__Seçilmiş Metin__.
•••
Filistin'in ve dünyanın dört bir yanından Kudüs'e gelen Müslümanlar, ramazanın son günlerini İslam'ın ilk kıblesi Mescid-i Aksa'da itikafa girerek geçiriyor.
Önceki akşam 300 bine yakın Müslüman, başı rahmet, ortası bereket, sonu bağışlanma olan ramazan ayını uğurlamanın habercisi Kadir Gecesi'ni Mescid-i Aksa'da idrak etti.
Mescid-i Aksa'nın idaresinden sorumlu Kudüs İslami Vakıflar İdaresi, ramazanın 27'nci gecesi idrak edilen Kadir Gecesi'nde Mescid-i Aksa'da 280 bin Müslümanın bir araya geldiğini duyurdu.
"1948 Arapları" olarak tanımlanan İsrail vatandaşı binlerce Filistinli de farklı şehirlerden yüzlerce otobüsle Kudüs'e geldi.
•••
__Veri Kümesi Kesiti__.
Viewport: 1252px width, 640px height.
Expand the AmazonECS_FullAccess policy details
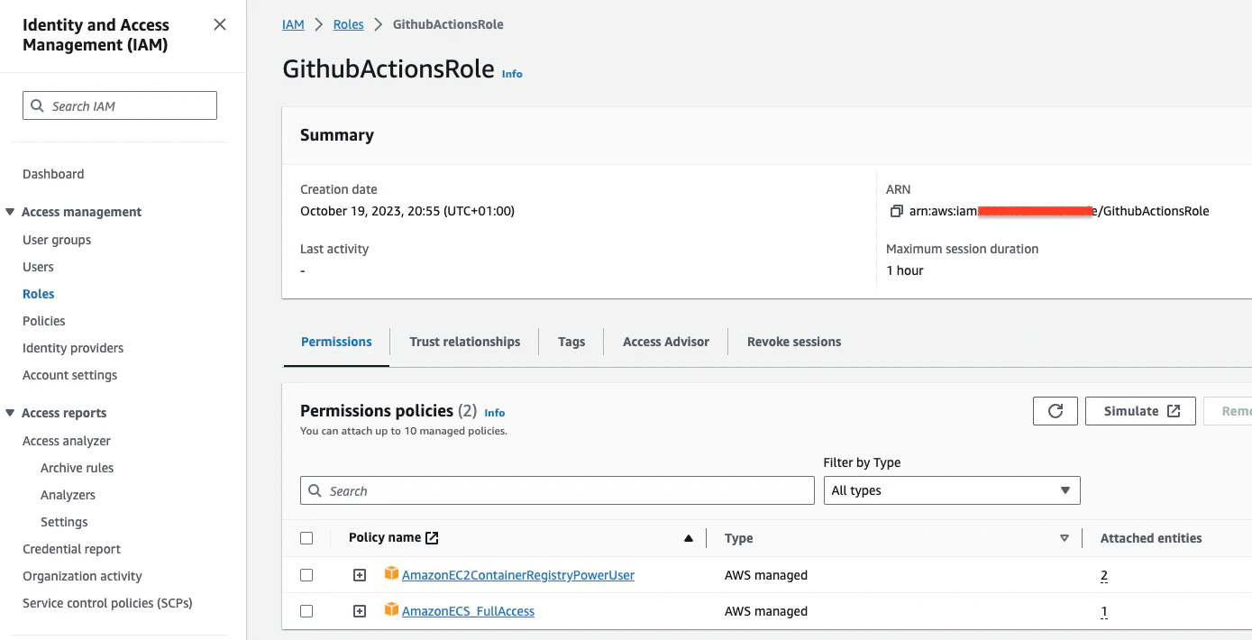tap(360, 610)
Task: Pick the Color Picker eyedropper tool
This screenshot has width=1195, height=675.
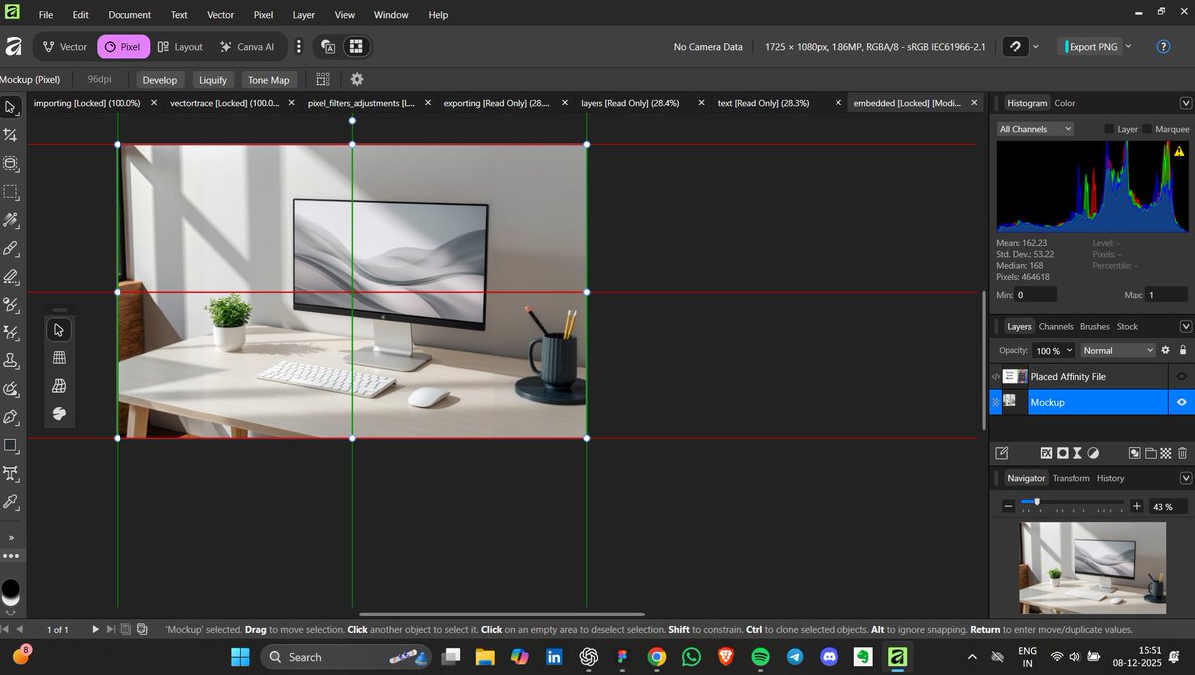Action: pyautogui.click(x=11, y=502)
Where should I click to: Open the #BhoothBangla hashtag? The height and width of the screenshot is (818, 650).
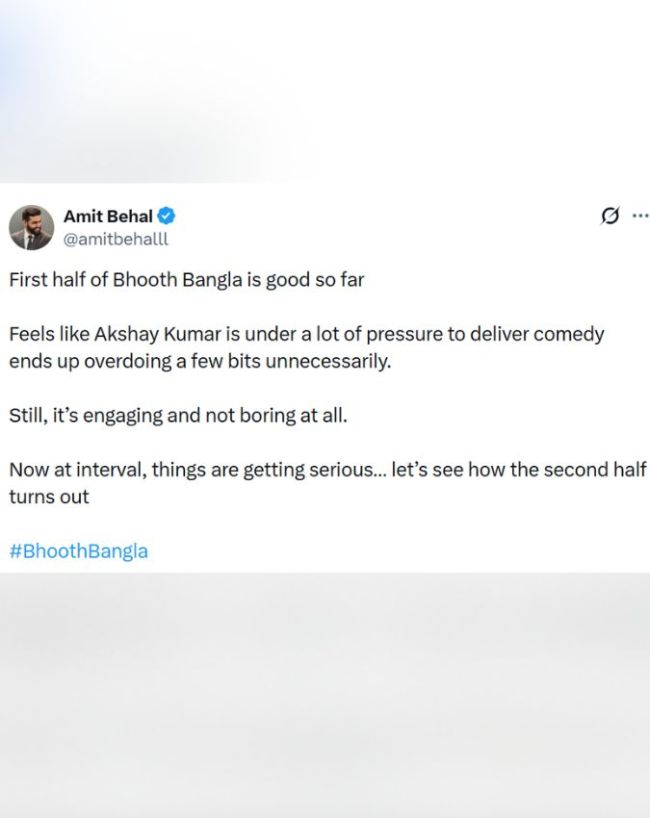[78, 551]
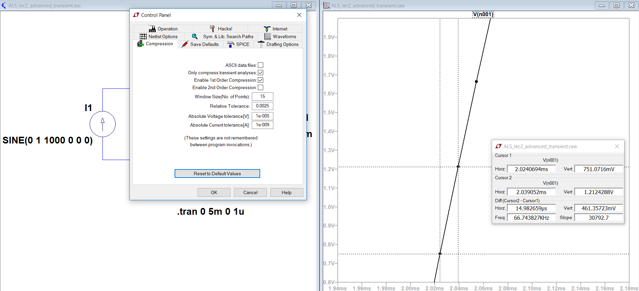This screenshot has height=291, width=639.
Task: Enable 2nd Order Compression checkbox
Action: [x=261, y=87]
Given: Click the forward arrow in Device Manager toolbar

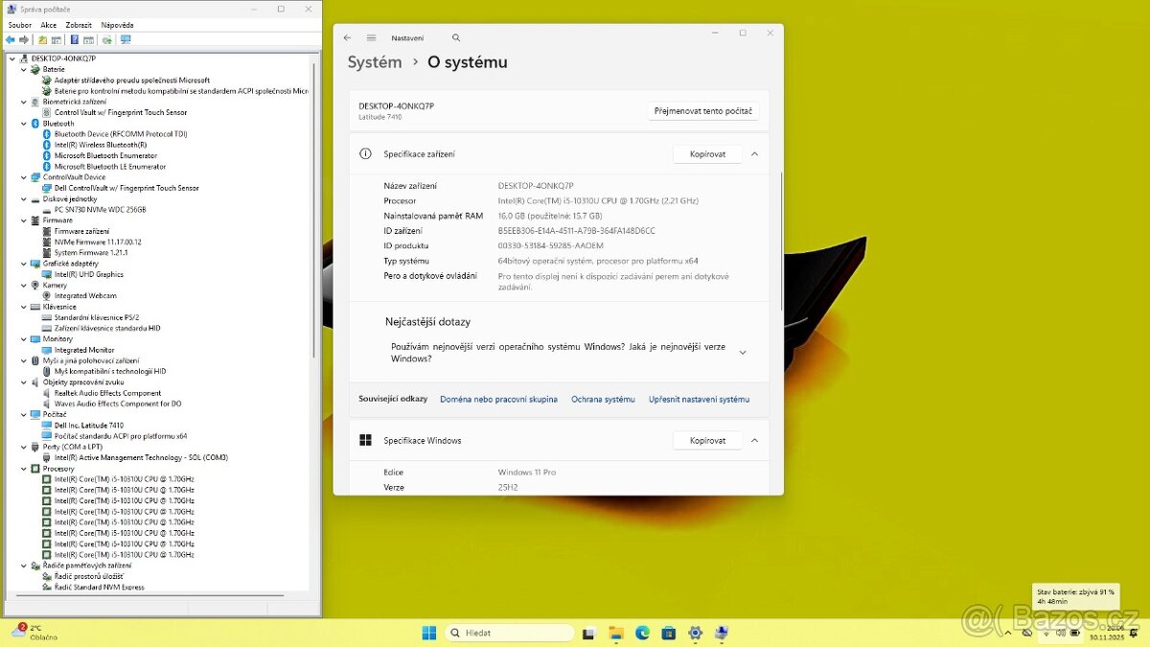Looking at the screenshot, I should tap(24, 39).
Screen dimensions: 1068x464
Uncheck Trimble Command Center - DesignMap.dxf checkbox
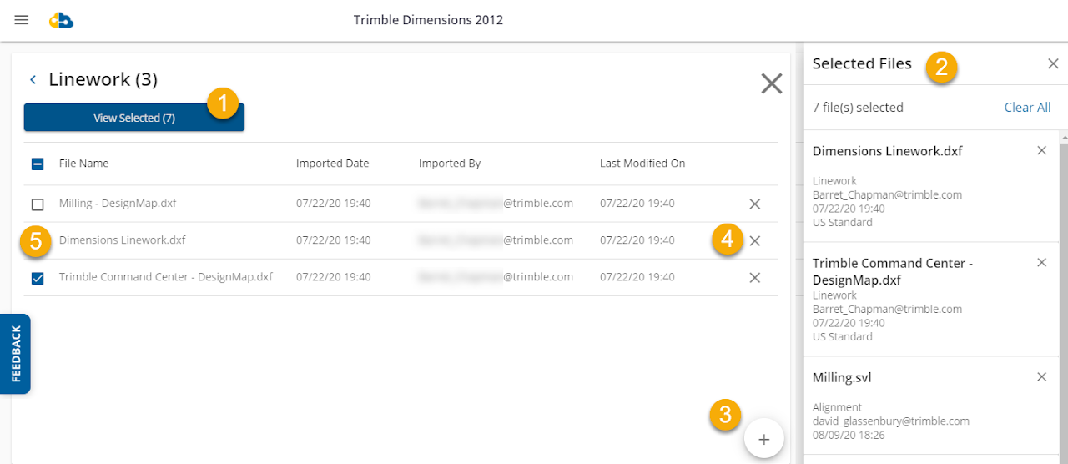pyautogui.click(x=38, y=278)
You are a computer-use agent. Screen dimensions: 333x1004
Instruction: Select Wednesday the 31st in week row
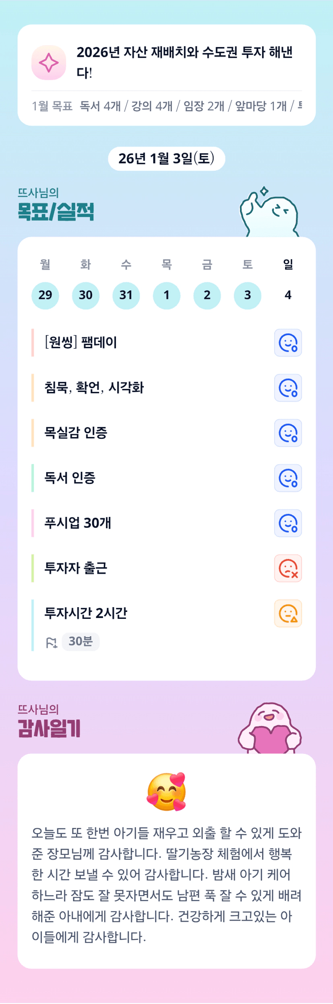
•••
__Verilen Görev A__.
Kadir Gecesi metnine göre aşağıdaki soruları yanıtlayınız:
(i) Kudüs'e gelen Müslümanlar ramazanın son günlerini nerede itikafa girerek geçiriyor?
(ii) Kudüs İslami Vakıflar İdaresi, Kadir Gecesi'nde Mescid-i Aksa'da kaç Müslümanın bir araya geldiğini duyurdu?
(iii) "1948 Arapları" olarak tanımlanan Filistinliler Kudüs'e nasıl geldi?
__Verilen Görev B__. Kayıtların tamamını baştan sona harfi harfine yeniden yazınız; görselleri yanıtınıza almayınız.
Kadir Gecesi metni ile kayıtlar birbirinden bağımsız malzemelerdir.

__Eksiksiz Yanıt A__.
(i) İslam'ın ilk kıblesi Mescid-i Aksa'da.
(ii) 280 bin Müslümanın.
(iii) Farklı şehirlerden yüzlerce otobüsle.

__Eksiksiz Yanıt B__.
Viewport: 1252px width, 640px height.
Expand the AmazonECS_FullAccess policy details
tap(360, 610)
Task: Pick the Color Picker eyedropper tool
This screenshot has width=1195, height=675.
Action: pyautogui.click(x=11, y=502)
Where should I click to: Open the #BhoothBangla hashtag? The height and width of the screenshot is (818, 650).
[78, 551]
This screenshot has height=291, width=639.
Task: Enable 2nd Order Compression checkbox
Action: [x=261, y=87]
Given: Click the forward arrow in Device Manager toolbar

Looking at the screenshot, I should tap(24, 39).
Screen dimensions: 1068x464
Uncheck Trimble Command Center - DesignMap.dxf checkbox
pyautogui.click(x=38, y=278)
You are a computer-use agent. Screen dimensions: 333x1004
Instruction: Select Wednesday the 31st in week row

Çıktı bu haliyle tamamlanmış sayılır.